Your goal -
Once the pictures are set aside, repeat all of the data below exactly.

Provided material -
---

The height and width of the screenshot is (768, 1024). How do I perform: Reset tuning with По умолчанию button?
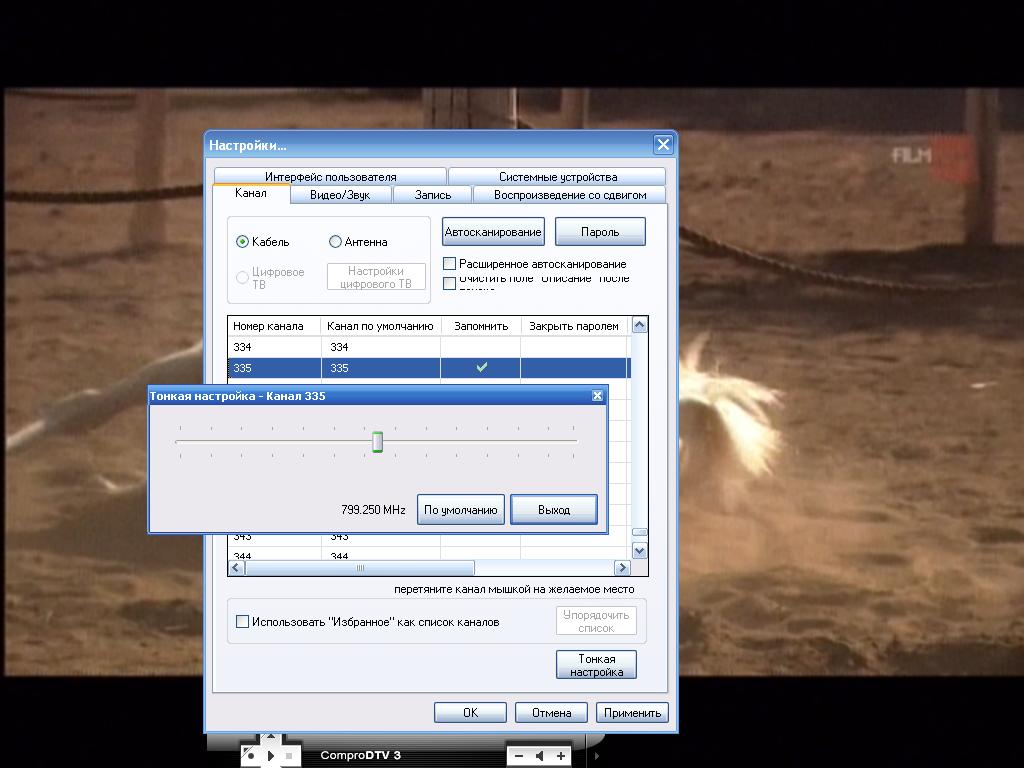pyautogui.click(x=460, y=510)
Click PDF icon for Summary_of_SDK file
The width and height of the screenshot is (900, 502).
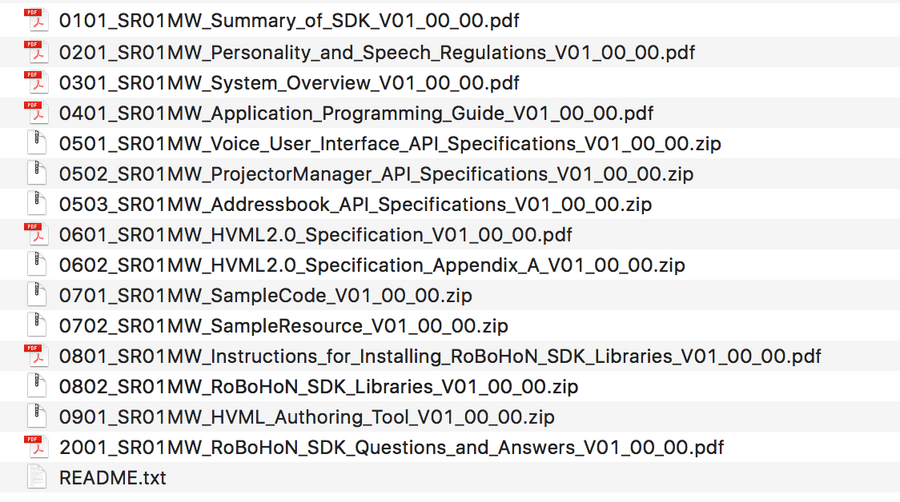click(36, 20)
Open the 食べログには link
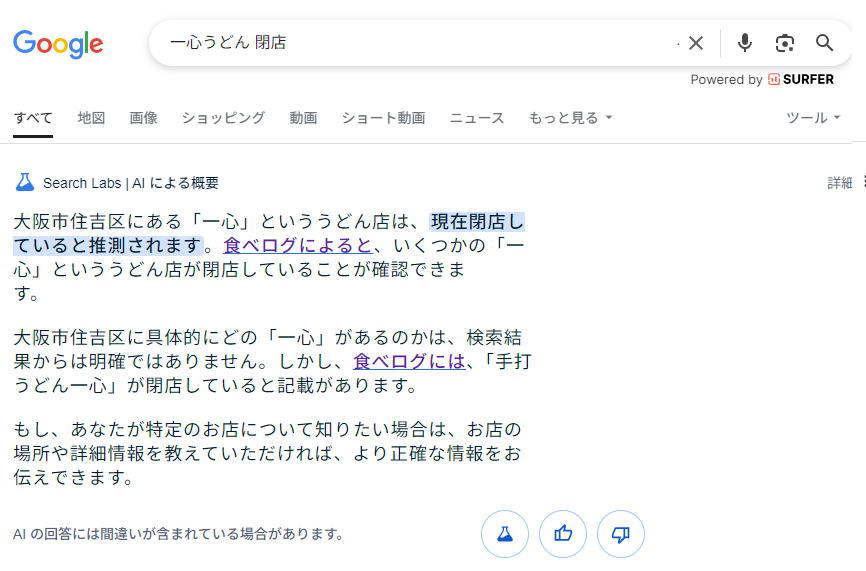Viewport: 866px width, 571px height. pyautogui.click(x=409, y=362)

---

Result below -
The height and width of the screenshot is (768, 1024). How do I perform: Reset tuning with По умолчанию button?
pyautogui.click(x=460, y=510)
Click PDF icon for Summary_of_SDK file
The width and height of the screenshot is (900, 502).
click(36, 20)
Open the 食べログには link
Viewport: 866px width, 571px height. pyautogui.click(x=409, y=362)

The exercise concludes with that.